- **DOCUMENT SEGMENT**:

»»

4.1 Colour measurements
4.1.1 Measurements on substrates
In order to ensure the reliability of the colour measurements on the gold surface of the models, it is necessary to first check the colour quality of the substrates. Four substrate groups including yellow, red, blue-grey boles and white grounds, which were made either in 2019 or in 2020 (details presented in Table 1), were investigated through colorimetry with the MAV aperture. Note that the oil-based gold size was not measured, due to its tacky nature and tendency to easily collect dust. Measurement results show that there is no significant colour difference (for both SCE and SCI values of ∆E*ab) within the individual substrates and within the same substrate groups, indicating that the colours of the substrates are even and homogeneous. Colorimetric data of the substrates is presented in Table S1 in the Supplementary Materials: S4.1.
4.1.2 Measurements on gold surfaces with different apertures
During the colour measurements on gold surface of models, it is observed that the SCI values of ∆E*ab for almost all “nb” and “b” sub-models are below JND, which is inconsistent with our visual perception that the burnished gold surface appears darker and more saturated than the unburnished one. Indeed, according to the colorimeter manufacturer Konica Minolta, the SCE mode (i.e. diffuse reflection3) is similar to the visual perceptions by human eyes for a glossy surface [25]. Therefore, further analysis is only focused on the SCE data.
Both MAV and SAV apertures were used for the colour measurements on gold surface. For MAV measurements, about 20 sample spots were selected on each “nb” and “b” sub-models. Minor imperfections in the gold leaf (e.g. fine scratches, small worn spots and stains), which are usually generated during the application and burnishing procedures, were included in these spots. In SAV measurements about 25 spots were selected, in which the minor defects were avoided. An example of the selection of MAV and SAV measurement spots on Model “y4_pg” is presented in Fig. S3 in the Supplementary Materials: S4.2. The comparison between the MAV and SAV measurement data is expected to show whether minor leaf defects could affect the visual appearance of the gold surface. Note that during the analysis of SAV data around 1–3 spots in a few sub-models, which show unusual ∆E*ab values compared to the averaged one, were further excluded.
Fig. 3 presents the data charts of the MAV and SAV colour differences (∆E*ab) measured in Poliergold models (a) and Doppelgold models (b). It is obvious that almost all sub-models have very close ∆E*ab values, except for “r5_pgx2_b” and “r7_dg_b”, which show higher values in MAV measurements than SAV by ca. 7 and 9 units respectively. We are not certain about the reason for such colour discrepancy. It is assumed that the MAV measurement spots in these two sub-models might contain relatively large defects, which could lead to certain levels of colour change of the gold surface. The comparison between the MAV and SAV data indicates that minor imperfections in the gold leaf do not significantly influence the colour appearance of the gold surface. Further analysis is focused on the SAV data.

««

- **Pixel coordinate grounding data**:
»»

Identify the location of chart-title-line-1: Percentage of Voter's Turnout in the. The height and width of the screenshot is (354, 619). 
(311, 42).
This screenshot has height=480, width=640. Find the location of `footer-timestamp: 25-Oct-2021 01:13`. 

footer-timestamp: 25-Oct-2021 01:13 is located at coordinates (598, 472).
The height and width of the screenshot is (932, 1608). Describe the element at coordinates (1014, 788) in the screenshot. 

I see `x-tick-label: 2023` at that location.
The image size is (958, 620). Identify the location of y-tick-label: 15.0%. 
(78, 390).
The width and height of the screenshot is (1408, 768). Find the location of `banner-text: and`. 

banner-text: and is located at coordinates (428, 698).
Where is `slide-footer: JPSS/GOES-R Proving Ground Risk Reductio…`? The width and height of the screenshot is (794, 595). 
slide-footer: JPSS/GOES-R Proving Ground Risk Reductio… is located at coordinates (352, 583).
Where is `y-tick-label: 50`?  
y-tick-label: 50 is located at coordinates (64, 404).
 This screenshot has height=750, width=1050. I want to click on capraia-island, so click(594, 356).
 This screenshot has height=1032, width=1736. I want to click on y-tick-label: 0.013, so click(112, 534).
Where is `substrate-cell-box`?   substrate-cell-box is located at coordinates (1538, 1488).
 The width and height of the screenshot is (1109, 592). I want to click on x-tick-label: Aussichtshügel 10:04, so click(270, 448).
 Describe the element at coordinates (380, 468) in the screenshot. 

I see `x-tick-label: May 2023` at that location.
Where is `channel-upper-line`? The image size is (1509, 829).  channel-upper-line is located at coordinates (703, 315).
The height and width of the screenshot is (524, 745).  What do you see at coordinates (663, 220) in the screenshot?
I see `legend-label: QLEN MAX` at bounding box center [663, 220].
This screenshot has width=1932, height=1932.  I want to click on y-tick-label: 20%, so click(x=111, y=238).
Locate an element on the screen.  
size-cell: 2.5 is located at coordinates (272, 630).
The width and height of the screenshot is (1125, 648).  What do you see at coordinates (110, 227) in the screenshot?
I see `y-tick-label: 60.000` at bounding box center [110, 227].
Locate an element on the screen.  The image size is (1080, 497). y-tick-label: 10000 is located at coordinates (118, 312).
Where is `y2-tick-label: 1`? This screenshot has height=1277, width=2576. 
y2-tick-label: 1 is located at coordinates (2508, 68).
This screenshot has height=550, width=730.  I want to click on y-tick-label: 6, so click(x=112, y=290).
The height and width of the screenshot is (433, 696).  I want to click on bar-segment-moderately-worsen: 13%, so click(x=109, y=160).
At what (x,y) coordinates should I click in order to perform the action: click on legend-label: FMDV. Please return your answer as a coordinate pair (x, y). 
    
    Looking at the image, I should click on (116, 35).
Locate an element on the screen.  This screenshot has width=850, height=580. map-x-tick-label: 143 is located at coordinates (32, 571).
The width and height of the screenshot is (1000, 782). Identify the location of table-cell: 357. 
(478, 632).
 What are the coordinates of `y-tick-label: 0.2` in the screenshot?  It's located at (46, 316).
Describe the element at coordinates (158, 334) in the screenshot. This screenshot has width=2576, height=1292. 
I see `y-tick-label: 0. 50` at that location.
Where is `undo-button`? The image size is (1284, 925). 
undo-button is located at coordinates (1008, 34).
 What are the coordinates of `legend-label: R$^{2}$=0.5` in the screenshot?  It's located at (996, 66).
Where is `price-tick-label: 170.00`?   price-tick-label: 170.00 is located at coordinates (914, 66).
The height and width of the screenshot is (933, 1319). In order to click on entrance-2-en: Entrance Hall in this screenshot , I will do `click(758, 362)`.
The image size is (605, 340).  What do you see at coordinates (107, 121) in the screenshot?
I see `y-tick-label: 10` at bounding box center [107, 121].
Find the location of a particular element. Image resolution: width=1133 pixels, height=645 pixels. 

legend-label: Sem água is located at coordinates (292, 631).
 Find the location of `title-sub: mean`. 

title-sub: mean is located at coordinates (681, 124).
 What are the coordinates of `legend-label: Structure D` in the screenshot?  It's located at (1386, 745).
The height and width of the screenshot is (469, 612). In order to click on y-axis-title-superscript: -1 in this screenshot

««

- **PROBLEM SET**:
[a] In the section on color measurements, about how many spots were selected on each sub-model for the SAV measurements?
[b] In the rows, transcribe every line from the one with "Describe the element at coordinates (158, 334)" through the end of the rows.

- **SET OF ANSWERS**:
[a] About 25 spots.

[b]
Describe the element at coordinates (158, 334) in the screenshot. This screenshot has width=2576, height=1292. 
I see `y-tick-label: 0. 50` at that location.
Where is `undo-button`? The image size is (1284, 925). 
undo-button is located at coordinates (1008, 34).
 What are the coordinates of `legend-label: R$^{2}$=0.5` in the screenshot?  It's located at (996, 66).
Where is `price-tick-label: 170.00`?   price-tick-label: 170.00 is located at coordinates (914, 66).
The height and width of the screenshot is (933, 1319). In order to click on entrance-2-en: Entrance Hall in this screenshot , I will do `click(758, 362)`.
The image size is (605, 340).  What do you see at coordinates (107, 121) in the screenshot?
I see `y-tick-label: 10` at bounding box center [107, 121].
Find the location of a particular element. Image resolution: width=1133 pixels, height=645 pixels. 

legend-label: Sem água is located at coordinates (292, 631).
 Find the location of `title-sub: mean`. 

title-sub: mean is located at coordinates (681, 124).
 What are the coordinates of `legend-label: Structure D` in the screenshot?  It's located at (1386, 745).
The height and width of the screenshot is (469, 612). In order to click on y-axis-title-superscript: -1 in this screenshot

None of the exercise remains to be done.